For an analogy: the height of a building depends on the height of each story and the pitch of the roof. For this reason, not all 5-storey buildings are the same height. The ‘accuracy’ of an ISF device depends on its sensor chemistry, the algorithm it uses, its calibration, and the wearer’s body chemistry. It’s tempting to compare a CGM reading with a BG meter reading to get a sense of whether the CGM is ‘right.’ If the numbers are pretty close, good stuff; if they are very far apart, it’s probably best to rely on the fingerstick meter result at that point in time.

Aren’t all BG meters accurate though?

It’s a surprise to most people, including doctors and nurses, that a blood glucose meter doesn’t have to be independently assessed to be placed on the market in the EU, including the UK. The CE Mark process for BG monitoring systems relies on the manufacturer’s own assessments of accuracy being checked over by a Notified Body. It is possible for a manufacturer to choose the data they will submit for this assessment. So a product can get a CE Mark, be sold on the market, its test strips can be prescribed on the NHS – and it might not always perform according to the data submitted to obtain regulatory clearance.

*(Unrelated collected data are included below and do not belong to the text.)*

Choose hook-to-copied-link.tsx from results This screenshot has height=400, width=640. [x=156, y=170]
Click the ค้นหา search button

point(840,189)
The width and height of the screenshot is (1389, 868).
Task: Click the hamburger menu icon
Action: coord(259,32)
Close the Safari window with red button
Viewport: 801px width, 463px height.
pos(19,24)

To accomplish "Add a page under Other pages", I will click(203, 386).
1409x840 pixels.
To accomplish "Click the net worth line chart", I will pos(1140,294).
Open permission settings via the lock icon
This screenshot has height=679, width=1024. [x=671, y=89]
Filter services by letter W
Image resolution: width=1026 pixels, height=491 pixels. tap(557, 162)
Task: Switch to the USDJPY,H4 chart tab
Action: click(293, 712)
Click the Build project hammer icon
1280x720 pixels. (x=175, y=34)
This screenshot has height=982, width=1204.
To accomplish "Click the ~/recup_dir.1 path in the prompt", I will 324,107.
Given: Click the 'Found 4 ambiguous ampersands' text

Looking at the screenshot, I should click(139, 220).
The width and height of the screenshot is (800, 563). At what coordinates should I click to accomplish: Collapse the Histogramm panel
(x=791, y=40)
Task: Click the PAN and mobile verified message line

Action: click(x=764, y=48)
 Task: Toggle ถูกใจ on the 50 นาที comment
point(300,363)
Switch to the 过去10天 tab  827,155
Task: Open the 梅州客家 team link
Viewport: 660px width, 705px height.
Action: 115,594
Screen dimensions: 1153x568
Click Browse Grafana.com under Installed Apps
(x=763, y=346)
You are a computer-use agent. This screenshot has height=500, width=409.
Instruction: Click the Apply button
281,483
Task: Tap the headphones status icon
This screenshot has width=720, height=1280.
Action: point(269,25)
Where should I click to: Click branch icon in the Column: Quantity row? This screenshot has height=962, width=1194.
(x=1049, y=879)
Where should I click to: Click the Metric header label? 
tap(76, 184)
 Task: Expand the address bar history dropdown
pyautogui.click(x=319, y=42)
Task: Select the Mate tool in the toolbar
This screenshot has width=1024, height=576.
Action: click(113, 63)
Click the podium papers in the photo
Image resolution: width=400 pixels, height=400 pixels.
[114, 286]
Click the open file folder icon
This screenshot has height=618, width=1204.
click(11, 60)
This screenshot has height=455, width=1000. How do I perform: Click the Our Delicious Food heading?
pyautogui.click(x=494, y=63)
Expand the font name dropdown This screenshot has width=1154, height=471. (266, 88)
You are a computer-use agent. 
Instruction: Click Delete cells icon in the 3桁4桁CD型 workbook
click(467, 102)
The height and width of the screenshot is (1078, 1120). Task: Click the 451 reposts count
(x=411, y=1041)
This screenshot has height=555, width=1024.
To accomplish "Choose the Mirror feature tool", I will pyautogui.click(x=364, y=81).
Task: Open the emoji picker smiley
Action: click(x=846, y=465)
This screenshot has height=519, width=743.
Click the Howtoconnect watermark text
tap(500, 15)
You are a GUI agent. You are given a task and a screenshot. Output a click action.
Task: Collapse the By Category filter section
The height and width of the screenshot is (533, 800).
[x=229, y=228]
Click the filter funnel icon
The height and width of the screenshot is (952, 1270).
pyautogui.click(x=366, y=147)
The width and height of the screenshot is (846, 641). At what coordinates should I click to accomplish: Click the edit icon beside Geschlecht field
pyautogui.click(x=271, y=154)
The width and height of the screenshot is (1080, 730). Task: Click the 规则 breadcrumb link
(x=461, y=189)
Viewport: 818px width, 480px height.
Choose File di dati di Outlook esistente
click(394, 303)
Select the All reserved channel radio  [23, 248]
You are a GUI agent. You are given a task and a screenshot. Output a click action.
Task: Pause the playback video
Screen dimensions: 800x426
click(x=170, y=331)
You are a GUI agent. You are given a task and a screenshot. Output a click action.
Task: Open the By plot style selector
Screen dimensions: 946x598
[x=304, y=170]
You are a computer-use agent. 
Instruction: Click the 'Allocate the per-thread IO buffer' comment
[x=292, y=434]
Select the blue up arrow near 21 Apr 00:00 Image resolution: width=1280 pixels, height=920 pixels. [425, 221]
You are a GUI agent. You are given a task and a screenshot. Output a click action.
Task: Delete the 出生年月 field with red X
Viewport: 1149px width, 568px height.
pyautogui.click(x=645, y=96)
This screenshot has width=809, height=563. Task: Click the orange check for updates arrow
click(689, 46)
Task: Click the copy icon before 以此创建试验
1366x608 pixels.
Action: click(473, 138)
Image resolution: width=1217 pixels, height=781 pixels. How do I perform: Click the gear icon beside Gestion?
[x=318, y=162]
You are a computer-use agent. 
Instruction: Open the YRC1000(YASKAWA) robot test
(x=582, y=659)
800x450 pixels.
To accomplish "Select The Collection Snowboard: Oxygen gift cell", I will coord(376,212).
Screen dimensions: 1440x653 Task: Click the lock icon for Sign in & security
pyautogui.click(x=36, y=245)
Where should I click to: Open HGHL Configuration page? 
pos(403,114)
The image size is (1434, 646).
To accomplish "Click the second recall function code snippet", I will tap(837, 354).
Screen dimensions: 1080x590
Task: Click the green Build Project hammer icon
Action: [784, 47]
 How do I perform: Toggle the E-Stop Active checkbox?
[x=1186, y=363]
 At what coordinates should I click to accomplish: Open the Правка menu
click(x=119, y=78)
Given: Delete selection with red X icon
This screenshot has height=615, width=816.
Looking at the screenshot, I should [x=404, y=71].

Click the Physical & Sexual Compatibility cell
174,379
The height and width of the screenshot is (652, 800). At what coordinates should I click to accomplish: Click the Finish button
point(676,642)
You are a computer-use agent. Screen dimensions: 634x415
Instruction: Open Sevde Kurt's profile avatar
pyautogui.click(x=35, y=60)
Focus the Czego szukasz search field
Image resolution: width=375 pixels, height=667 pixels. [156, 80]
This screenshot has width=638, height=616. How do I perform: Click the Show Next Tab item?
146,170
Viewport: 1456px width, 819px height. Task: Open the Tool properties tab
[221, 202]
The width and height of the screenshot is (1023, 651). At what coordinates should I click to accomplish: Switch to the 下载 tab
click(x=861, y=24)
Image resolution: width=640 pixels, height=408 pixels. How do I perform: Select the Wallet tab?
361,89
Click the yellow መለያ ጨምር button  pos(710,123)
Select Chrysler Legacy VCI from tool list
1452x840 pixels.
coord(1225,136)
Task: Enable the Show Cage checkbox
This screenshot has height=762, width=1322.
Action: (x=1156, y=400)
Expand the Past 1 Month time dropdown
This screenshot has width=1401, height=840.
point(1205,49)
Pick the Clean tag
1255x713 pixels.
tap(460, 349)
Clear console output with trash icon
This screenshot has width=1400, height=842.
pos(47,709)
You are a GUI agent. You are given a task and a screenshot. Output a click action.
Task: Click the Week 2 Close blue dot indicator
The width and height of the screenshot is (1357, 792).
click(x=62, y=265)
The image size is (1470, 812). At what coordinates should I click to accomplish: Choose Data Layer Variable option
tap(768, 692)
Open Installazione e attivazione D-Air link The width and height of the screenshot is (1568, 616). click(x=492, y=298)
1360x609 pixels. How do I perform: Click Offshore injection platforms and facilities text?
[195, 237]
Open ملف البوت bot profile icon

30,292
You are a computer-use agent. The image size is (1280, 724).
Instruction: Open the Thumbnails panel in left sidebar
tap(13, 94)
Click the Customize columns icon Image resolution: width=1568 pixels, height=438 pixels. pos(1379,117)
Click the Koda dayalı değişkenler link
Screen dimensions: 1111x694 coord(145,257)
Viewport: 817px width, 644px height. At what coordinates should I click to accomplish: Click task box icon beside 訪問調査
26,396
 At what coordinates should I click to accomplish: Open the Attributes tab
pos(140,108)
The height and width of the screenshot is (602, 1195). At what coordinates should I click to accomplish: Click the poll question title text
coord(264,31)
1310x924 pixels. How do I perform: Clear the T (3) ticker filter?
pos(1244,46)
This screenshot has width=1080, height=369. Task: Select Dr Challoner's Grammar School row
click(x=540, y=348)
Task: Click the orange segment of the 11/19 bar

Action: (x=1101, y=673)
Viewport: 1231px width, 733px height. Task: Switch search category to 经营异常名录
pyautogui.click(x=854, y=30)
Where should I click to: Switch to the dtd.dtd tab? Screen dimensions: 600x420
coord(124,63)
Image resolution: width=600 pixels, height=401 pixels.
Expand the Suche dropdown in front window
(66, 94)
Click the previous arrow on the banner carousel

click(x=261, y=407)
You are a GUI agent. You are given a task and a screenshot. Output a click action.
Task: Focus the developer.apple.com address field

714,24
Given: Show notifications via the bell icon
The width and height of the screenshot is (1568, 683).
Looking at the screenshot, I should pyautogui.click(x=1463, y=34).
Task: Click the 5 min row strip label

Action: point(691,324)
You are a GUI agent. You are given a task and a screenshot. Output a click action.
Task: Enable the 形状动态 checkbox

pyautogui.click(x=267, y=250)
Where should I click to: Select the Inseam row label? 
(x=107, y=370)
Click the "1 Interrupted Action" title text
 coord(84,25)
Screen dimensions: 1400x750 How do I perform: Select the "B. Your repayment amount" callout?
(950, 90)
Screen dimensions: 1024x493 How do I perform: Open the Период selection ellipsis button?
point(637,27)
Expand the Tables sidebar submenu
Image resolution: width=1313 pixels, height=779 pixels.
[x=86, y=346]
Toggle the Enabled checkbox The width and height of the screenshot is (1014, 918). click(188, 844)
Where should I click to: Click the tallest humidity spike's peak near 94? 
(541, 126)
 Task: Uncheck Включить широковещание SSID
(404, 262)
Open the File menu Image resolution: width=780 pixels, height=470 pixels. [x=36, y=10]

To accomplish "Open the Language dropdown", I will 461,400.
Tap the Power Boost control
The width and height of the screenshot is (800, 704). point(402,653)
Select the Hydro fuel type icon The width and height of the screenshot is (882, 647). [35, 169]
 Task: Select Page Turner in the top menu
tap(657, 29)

In 2015, the Diabetes Technology Society, based in the USA, independently tested 18 popular blood glucose monitoring systems. They found some very interesting results, which you can review here. Several of the systems they tested are also available in the UK; some of them aren’t. A system that isn’t sold in the US might be highly accurate, it just won’t appear in the Diabetes Technology Society’s data set because it wasn’t possible for them to evaluate it. Still, this resource shows how performance can vary among marketed blood glucose monitoring systems.

What can I do?

  1. Get the foundation right: clean your hands before you do a BG check. Ideally, wash with soap and water; in a pinch, consider using a DiaWipe. Making sure there’s no food or drink residue on your hands is essential for an accurate result. If you haven’t washed your hands and the result would lead you to take a correction dose of insulin, clean your hands and then recheck first.*
  2. Consider your options in BG monitoring. Read up on different types of meters and have a conversation with your diabetes team and/or GP about what you think would work well for you. We have a guide here to what NICE says about choice in BG monitoring to help with this.
  3. Store and use test strips, sensors, meters and/or receivers in line with the product labelling (user guides and/or what’s printed on the test strip pack). BG and ISF systems depend on enzymes and to measure glucose levels. If a component has gotten too hot, too cold, too old, or damp, it might not work properly and could give a less accurate result.
  4. Keep calm and play it safe. A BG meter can give a somewhat different result if you check your BG again a few moments later. This is particularly true if your glucose level is quite high. If you tend to have a hypo after correcting a high blood sugar, it may help to correct to a more conservative target and then fine-tune from there. For example, if your regular ratio is 1 unit of insulin to 2.5 mmol/L, your target is 6.0 mmol/L and your current glucose is 14.3, the recommended correction would be 3.3 units. (If you’re on injections, you’d probably round this down to 3 units.) However, bearing in mind that a 14.3 result on your meter represents a potential range from about 11 mmol/L to 17.5 mmol/L, you might want to raise your correction target to 8.0 mmol/L and see where you land. This would mean taking 2.5 units instead. (If you are on MDI, it’s worth having a rapid-acting pen that can do half-units so you can make these types of adjustments – ask your GP or DSN about a half-unit pen for rapid-acting insulin if yours only does whole units.)


*Once I had a result of 16.5 mmol/L. I took a few units of insulin, washed my hands, then rechecked my glucose level. It was only 7.2 mmol/L! I drank three glasses of orange juice to avoid a crashing hypo. Not a great moment.